= Vikram Singh Mehta =

Vikram Singh Mehta is an Indian business executive turned analyst. Best known as a former CEO of Shell India, Mehta has also served as executive chairman of the Brookings Institution. Currently, Mehta a director with the HT Media group and Chairman and Distinguished Fellow at the Centre for Social and Economic Progress (CSEP). Mehta also serves as an independent, non-executive director of Larsen & Toubro, Mahindra & Mahindra, Colgate Palmolive India, and Apollo Tyres. He is an alumnus of Mayo College, Ajmer, Rajasthan, where he completed part of his early education.

==Biography==
Mehta comes from a family with a feudal background. His ancestors served the rulers of Mewar in present-day Rajasthan. In more recent times, his father, Jagat Singh Mehta, was a career diplomat who retired as Foreign Secretary of India. Mehta's sister, Rani Vijay, is the wife of Raja Sulaiman Amir Khan, son of Mohammad Amir Ahmed Khan; she is the mother of Ali Khan Mahmudabad.

Mehta completed his schooling from Mayo College in Ajmer. He then graduated from St. Stephen's College, Delhi and post-graduated from Oxford University. At Oxford, Mehta was a classmate and friend of Imran Khan and Benazir Bhutto (two time prime minister of Pakistan).

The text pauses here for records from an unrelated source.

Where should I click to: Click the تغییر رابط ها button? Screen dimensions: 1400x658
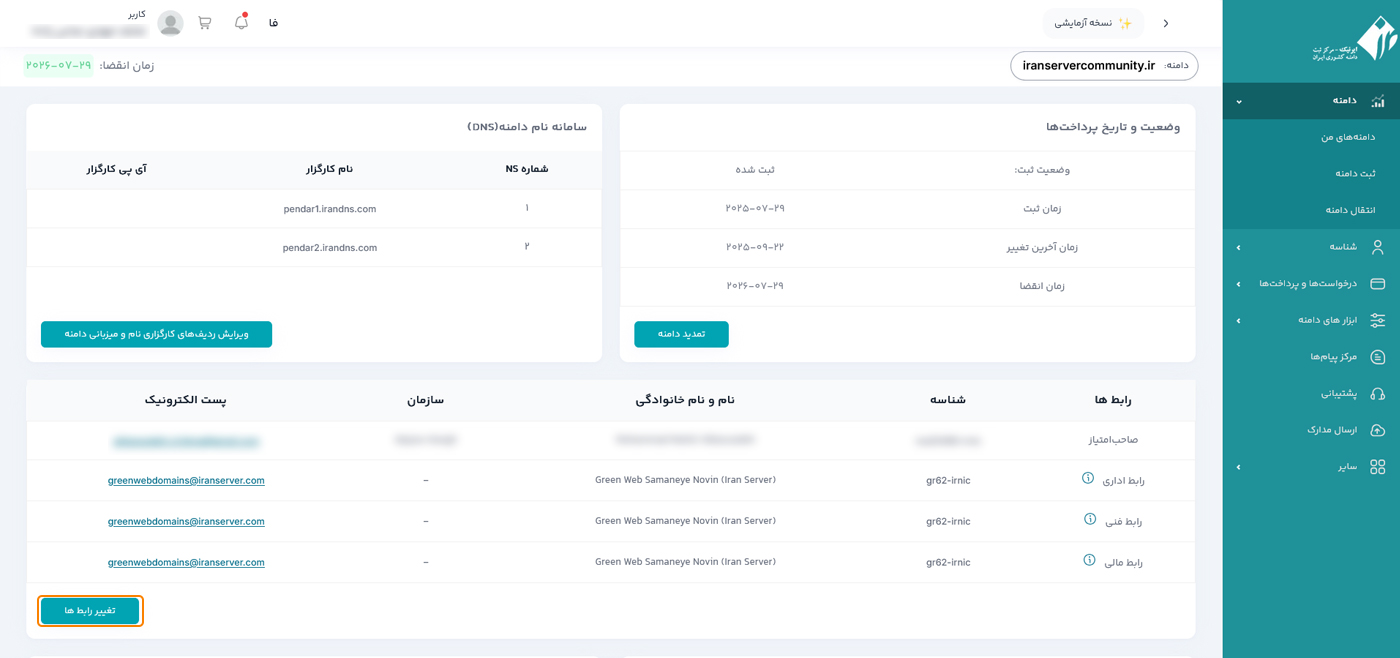tap(90, 611)
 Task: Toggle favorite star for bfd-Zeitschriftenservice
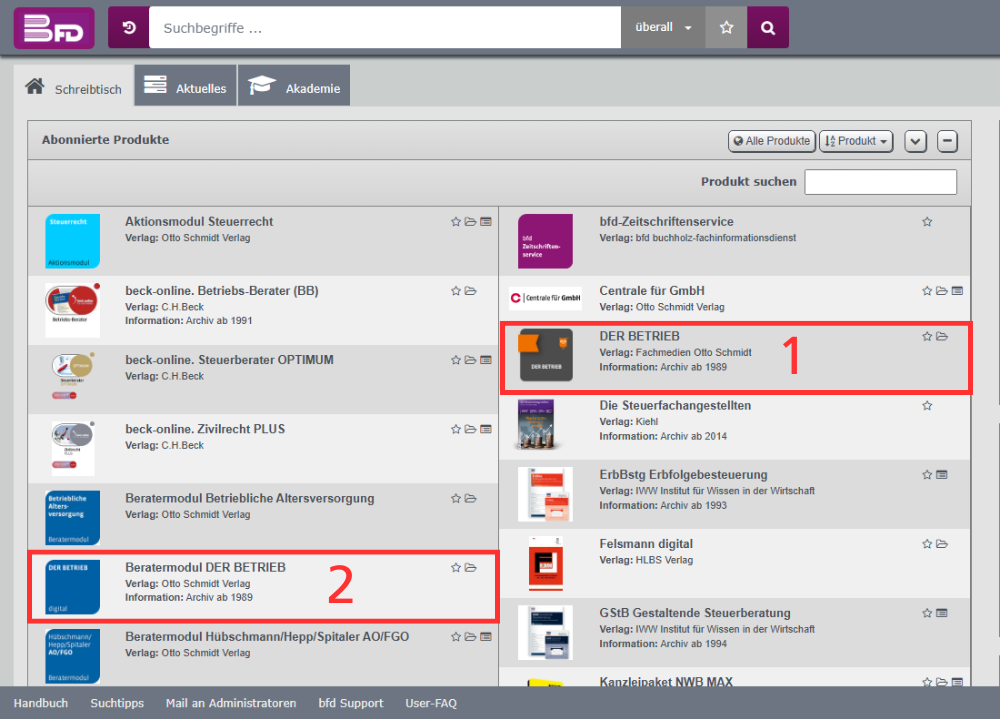[927, 222]
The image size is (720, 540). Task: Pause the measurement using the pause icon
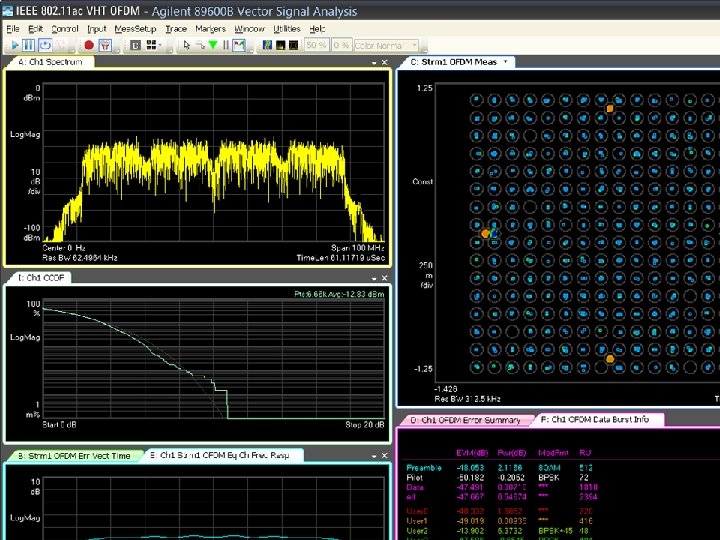29,45
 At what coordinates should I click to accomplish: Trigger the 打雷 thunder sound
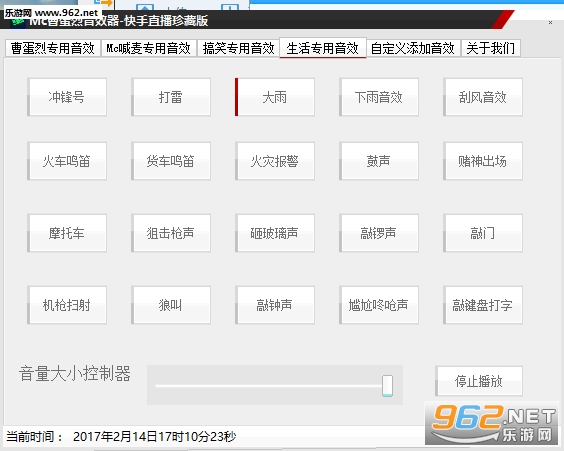click(x=171, y=97)

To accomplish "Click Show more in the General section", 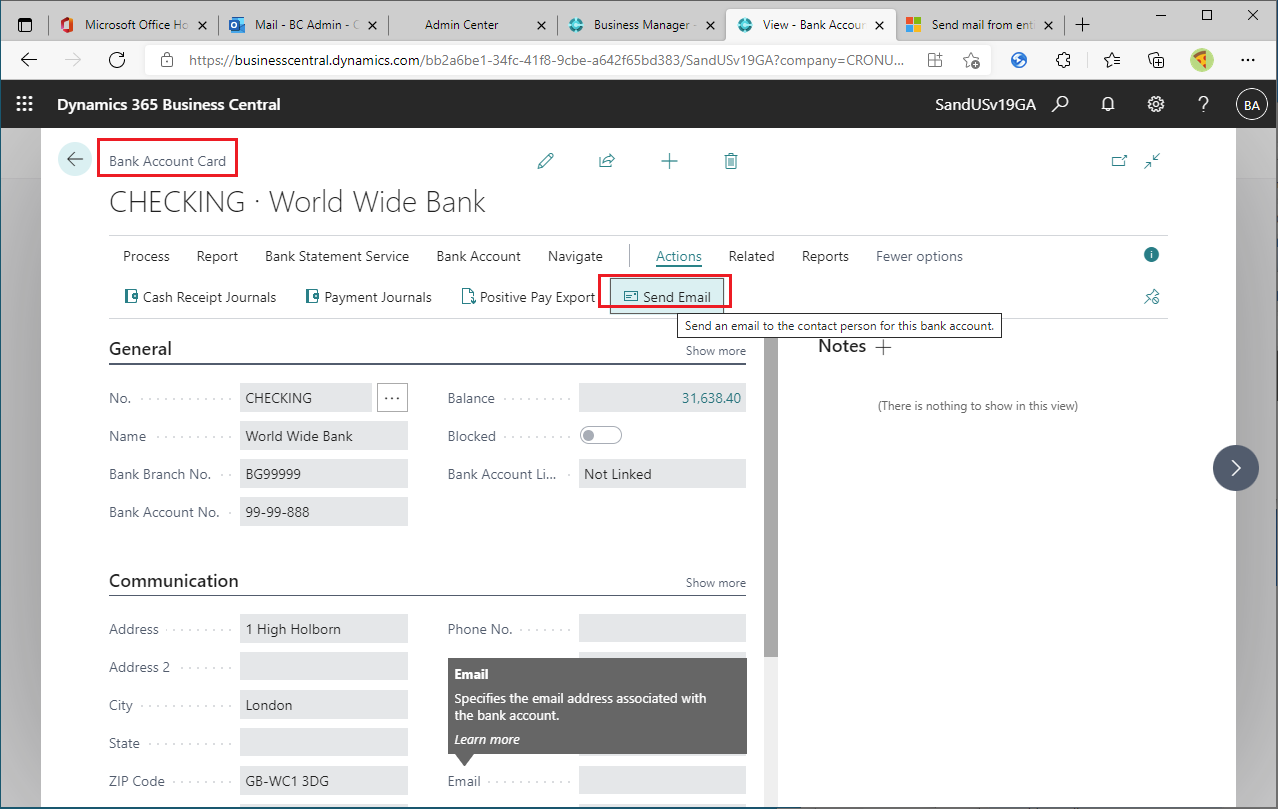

All of them had PPE (Philosophy, Politics and Economics) as their common subject.

Returning to India, Mehta appeared for the UPSC Exam and was selected for the Indian Administrative Service. He joined the service but quit after only a couple of years due to incompatibility of temperament. He then went to study at the Fletcher School of Law and Diplomacy at Tufts University, USA, and secured a Master of Arts in Law and Diplomacy (MALD).

Immediately upon graduating from Tufts, he accepted an offer from Royal Dutch Shell to join its Middle East operations. No part of his extensive education at St. Stephans, Oxford or Fletcher/Tufts had anything to do with business or industry, but this was not a problem, because his job profile at Shell was mainly about high-profile networking. Subsequently, he was moved by Shell from the Middle East to India, where his networking resources would find greater scope. He worked with Shell India for about 24 years. He retired from this position on 1 October 2012 and was succeeded by Yasmine Hilton. After retiring from Shell, Vikram Mehta became the chairman of Brookings India for many years before joining the Centre for Social and Economic Progress as Chairman.